It took a rule change, a tense few days worrying whether he’d make his professional career announcement wearing a different shade of green, and probably more than a little soul-searching, but MLS has landed its man. Jordan Morris has officially signed with the Seattle Sounders after rejecting an offer to play for Bundesliga club Werder Bremen. And for me, strangely enough, that feels something like relief.
Morris, if you’re unfamiliar, is an American 21-year-old hot striker prospect who, despite having yet to play a single professional match, has become something close to USMNT fans’ latest Next Great Hope. He impressed enough in his three-year college career to get a handful of international caps and, as the past few weeks have shown, to start an international bidding war (well, what passes for one when dealing with an American 21-year-old college player who’s available on a free transfer) for his services. It’s always an exciting time when diehard USMNT fans see one of their potential studs of the future garnering so much interest at home and abroad, and just as important as interest from a top-tier European club like Werder is making sure the player makes the best decision for himself and his future development.
That’s exactly what has made the intrigue around Morris’s decision so intense, and what has spurred my own conflicting response to it.
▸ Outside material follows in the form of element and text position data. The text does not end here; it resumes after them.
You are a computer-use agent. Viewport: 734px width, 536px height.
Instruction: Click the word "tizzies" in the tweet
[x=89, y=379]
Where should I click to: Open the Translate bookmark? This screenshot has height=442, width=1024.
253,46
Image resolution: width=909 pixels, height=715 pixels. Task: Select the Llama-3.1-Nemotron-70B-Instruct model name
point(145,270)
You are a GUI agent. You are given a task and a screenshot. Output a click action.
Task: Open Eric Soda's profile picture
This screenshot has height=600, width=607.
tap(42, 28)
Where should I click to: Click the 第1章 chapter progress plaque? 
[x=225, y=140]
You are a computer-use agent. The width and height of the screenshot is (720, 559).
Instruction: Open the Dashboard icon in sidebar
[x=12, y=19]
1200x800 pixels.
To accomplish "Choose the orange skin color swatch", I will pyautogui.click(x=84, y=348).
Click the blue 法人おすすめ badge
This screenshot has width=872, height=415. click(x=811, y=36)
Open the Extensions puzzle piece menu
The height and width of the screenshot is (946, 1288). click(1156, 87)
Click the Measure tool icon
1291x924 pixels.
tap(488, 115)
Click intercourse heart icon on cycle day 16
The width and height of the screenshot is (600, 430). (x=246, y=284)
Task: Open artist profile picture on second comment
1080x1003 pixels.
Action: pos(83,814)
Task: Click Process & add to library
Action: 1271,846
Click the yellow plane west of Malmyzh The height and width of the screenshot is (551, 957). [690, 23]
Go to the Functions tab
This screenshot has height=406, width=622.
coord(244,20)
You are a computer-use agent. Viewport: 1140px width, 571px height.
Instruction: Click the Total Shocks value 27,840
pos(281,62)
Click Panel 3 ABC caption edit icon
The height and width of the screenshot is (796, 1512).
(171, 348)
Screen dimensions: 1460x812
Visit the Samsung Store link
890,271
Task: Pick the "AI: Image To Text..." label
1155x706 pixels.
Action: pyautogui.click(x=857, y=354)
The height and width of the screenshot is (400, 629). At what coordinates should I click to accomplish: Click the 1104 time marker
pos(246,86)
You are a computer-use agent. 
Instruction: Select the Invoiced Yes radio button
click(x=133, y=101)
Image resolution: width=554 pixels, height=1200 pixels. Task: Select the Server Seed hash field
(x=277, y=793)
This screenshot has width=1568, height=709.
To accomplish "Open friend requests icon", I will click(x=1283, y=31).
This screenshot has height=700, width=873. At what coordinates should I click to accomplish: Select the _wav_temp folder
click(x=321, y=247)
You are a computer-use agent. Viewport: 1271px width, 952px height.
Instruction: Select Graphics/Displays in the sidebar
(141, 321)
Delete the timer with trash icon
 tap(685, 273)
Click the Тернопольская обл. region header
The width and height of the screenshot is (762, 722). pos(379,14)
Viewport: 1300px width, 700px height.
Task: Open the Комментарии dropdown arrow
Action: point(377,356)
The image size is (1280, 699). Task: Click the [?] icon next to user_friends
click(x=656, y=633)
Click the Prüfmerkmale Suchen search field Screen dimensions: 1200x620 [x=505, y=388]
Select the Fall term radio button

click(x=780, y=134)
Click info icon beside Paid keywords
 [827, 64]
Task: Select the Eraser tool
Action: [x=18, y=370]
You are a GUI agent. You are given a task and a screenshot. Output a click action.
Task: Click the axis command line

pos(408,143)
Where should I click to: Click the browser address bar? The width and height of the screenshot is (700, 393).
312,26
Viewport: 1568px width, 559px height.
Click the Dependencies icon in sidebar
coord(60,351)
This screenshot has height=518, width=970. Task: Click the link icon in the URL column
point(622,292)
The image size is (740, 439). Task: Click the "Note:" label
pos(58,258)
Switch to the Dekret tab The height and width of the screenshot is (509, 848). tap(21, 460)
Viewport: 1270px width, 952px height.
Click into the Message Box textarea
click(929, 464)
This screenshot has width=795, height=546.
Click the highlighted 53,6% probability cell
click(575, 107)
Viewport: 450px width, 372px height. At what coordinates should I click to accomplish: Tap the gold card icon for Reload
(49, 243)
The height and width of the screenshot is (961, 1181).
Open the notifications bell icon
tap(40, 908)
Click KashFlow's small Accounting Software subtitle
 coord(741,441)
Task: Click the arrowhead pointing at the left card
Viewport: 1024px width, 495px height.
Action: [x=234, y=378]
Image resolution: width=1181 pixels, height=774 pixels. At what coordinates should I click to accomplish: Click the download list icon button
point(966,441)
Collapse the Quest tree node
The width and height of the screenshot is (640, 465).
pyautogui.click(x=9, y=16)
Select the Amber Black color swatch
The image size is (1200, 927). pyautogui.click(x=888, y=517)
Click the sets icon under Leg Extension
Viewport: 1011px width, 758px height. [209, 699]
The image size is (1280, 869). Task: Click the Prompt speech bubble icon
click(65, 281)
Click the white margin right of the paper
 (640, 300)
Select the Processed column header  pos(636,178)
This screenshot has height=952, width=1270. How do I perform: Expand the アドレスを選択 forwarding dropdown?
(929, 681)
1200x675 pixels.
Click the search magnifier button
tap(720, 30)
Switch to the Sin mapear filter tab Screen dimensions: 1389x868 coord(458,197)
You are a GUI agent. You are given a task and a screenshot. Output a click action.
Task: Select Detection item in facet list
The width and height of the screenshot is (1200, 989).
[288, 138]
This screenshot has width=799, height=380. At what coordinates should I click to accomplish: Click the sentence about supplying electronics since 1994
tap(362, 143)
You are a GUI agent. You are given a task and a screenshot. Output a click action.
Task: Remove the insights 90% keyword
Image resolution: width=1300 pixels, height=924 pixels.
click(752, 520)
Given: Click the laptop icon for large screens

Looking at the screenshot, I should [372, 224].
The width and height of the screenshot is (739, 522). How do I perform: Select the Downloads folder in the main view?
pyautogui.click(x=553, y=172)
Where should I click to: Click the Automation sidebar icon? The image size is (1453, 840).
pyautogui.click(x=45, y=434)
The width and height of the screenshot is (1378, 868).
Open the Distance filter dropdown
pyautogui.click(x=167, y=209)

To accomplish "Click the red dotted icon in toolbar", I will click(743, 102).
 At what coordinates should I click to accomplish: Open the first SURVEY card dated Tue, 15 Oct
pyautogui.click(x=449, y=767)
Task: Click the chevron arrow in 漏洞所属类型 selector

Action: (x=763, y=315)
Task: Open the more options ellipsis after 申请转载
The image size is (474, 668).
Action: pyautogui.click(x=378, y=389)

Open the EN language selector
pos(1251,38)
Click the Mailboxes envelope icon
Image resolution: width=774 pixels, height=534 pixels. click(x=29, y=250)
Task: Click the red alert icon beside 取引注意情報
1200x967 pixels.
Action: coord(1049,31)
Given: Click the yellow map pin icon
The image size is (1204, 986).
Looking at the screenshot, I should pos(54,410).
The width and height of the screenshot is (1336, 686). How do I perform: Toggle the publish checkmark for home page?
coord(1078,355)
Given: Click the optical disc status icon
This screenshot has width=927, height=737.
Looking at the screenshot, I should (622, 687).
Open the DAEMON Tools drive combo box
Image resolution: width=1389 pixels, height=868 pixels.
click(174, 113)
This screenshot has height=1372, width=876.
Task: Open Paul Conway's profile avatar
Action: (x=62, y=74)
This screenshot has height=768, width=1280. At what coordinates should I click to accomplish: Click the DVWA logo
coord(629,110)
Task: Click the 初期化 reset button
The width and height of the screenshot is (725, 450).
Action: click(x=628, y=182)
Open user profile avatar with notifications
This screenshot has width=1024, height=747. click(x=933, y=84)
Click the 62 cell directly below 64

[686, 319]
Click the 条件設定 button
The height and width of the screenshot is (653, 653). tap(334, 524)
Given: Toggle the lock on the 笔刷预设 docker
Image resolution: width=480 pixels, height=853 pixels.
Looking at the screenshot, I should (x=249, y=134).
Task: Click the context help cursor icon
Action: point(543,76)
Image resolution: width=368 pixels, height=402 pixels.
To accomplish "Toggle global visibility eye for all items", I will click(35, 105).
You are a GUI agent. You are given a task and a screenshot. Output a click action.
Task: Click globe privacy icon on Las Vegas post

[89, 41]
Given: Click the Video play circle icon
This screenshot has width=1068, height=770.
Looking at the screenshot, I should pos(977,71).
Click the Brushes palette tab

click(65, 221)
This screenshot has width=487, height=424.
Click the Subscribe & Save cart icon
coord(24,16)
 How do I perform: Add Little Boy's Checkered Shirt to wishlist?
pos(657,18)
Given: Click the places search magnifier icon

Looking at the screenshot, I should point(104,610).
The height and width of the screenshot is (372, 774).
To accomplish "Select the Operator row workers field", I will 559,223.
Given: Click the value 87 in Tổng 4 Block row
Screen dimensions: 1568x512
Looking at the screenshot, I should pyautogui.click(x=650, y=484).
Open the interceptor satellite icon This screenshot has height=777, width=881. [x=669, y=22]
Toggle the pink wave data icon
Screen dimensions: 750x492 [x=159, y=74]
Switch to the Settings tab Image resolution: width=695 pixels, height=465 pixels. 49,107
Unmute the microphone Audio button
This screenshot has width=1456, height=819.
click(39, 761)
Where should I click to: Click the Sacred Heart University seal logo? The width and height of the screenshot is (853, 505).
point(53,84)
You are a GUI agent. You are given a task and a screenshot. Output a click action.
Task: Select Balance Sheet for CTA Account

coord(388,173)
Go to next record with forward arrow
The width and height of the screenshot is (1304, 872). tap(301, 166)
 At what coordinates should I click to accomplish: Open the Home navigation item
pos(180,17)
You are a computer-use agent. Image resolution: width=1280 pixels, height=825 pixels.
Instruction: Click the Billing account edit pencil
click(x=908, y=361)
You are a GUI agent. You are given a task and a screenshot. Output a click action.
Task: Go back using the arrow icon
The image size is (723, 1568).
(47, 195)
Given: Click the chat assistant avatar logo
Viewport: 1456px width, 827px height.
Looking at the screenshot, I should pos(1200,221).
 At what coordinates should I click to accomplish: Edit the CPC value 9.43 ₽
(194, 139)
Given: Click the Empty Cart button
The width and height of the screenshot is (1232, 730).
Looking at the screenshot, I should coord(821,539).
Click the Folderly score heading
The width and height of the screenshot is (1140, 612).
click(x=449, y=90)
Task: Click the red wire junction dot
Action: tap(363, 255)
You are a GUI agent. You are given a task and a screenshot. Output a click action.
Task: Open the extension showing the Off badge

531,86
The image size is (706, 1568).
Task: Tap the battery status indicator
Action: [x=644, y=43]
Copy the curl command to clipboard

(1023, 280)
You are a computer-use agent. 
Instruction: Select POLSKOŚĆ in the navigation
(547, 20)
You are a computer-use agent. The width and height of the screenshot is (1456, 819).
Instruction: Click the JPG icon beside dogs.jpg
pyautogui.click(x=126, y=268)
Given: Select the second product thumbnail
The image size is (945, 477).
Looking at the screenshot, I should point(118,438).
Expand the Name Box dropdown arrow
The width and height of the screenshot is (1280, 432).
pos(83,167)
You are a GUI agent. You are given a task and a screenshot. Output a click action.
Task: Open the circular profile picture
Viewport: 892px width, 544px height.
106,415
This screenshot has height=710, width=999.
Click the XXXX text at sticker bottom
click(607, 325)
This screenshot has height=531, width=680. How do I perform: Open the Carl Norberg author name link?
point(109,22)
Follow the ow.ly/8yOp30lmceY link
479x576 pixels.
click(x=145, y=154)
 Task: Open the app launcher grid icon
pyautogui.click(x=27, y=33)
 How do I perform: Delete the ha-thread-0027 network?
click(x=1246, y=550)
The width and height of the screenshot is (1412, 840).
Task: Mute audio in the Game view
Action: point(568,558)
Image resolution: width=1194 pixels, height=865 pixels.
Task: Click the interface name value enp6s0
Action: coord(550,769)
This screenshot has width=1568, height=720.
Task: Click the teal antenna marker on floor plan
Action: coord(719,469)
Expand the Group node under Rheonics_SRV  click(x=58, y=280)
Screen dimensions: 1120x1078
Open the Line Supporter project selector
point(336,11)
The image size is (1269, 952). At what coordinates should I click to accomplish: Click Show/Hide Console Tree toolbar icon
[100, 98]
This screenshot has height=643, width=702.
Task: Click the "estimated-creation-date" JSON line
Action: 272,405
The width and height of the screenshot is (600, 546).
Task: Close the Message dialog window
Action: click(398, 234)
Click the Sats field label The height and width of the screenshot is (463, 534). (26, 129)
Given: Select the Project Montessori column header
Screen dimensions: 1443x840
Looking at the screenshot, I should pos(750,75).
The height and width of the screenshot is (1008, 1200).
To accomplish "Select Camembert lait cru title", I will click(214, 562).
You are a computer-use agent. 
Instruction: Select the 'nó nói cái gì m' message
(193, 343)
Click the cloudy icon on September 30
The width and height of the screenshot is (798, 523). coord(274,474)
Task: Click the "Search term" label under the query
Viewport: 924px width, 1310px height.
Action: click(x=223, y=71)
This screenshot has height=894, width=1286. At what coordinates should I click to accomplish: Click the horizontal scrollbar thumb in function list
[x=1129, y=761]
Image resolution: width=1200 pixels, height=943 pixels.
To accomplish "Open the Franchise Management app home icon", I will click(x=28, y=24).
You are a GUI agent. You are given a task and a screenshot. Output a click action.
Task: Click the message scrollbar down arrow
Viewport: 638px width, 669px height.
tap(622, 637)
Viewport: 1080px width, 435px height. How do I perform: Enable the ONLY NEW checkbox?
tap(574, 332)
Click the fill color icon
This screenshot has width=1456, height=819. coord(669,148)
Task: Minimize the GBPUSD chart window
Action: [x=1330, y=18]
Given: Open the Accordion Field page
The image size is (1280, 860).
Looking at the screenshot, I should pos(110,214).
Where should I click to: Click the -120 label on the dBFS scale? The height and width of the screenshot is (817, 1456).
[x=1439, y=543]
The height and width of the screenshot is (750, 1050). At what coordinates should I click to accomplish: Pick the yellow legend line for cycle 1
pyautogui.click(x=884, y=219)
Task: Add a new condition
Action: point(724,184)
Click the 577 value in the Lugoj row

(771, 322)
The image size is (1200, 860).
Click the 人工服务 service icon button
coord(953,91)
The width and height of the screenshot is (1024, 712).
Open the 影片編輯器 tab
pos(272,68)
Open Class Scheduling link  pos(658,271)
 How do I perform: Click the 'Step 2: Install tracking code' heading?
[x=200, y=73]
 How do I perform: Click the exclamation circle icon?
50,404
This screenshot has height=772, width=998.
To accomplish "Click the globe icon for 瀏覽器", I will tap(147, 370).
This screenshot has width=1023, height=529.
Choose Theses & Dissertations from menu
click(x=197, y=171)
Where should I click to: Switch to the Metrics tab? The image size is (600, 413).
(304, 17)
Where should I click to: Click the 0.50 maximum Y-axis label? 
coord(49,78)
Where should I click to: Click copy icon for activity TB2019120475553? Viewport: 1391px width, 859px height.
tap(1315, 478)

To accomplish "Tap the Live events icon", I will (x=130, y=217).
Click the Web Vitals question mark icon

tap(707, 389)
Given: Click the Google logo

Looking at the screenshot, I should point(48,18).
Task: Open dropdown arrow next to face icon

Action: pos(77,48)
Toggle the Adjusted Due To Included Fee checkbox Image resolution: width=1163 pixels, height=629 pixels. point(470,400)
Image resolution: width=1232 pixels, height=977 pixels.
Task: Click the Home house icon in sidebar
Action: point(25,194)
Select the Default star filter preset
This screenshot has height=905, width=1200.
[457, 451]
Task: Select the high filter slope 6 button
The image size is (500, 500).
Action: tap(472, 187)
What really is the best for Morris’s future? On one hand, the Bundesliga is unquestionably the better league, and Werder the better team. As Jürgen Klinsmann so often says, the only way to reach the top level of soccer is to compete where top level soccer is played. That is not the case with MLS and the Sounders.
On the other hand, the Sounders will undoubtedly offer him more guaranteed playing time, seeing as he’d be treated as the franchise’s and possibly even the league’s future, rather than being just another prospect among many in Germany. In MLS he’ll be given every opportunity to prove himself, and the scene we’ve repeatedly watch over the years proves, young Americans who make the switch over to Europe only to be tied to the bench don’t get much better if they don’t play.
So it’s perfectly logical for Morris to choose the Sounders over Werder Bremen. But what this move also means is that we’ll never know how good Morris is unless or until he goes to Europe.
For a number of reasons—mainly because of the quality of the league itself—it’s impossible to compare MLS players to their counterparts in the best leagues. Most of MLS’s best players are those who got too old to hack it in Europe and decided to come over here and dominate as generously-compensated ringers. Most of the better young ones become fodder for rumored European moves but either never actually make the jump (Graham Zusi, Gyasi Zardes) or do receive a transfer and never find their feet (DeAndre Yedlin, Brek Shea). To some degree, it’s probably better in the long run for an American player to stick to a league where he belongs rather than one out of his depth.
And that’s why I am to some degree relieved that Morris chose the Sounders and not Werder. Sure, he’s not challenging himself at the highest level, and at 21 it’s not like he has a bunch of years to considerably improve upon his skills that only had one, relegation-threatened European club kicking his tires, but at least we don’t have to go through another Jozy Altidore or Julian Green or Yedlin situation, attaching all this hope to a player and being humiliated when he doesn’t reward it with goals and glory. Maybe Morris pulls a Clint Dempsey, taking MLS by storm, getting himself an even better European offer in a year or two, and balling out when he gets there. It may not be likely, but it’s certainly possible.
In any case, that feeling of expected disappointment becoming relief is telling, I think. American soccer fans know where the best soccer is played, we aspire to cultivate talents of our own that can swim in those waters, yet we’ve been shown time and time again to be so far from that standard that we worry more about—and even expect—impending failure than the possibility of rousing success.
For the time being, we can remain content with our lot in the sport or, we can finally decide to start pushing for some of the infrastructural changes that could lift us up from mediocrity. The one thing we can’t do is keep producing what are in all likelihood mid-level prospects and telling ourselves this time it’ll be different.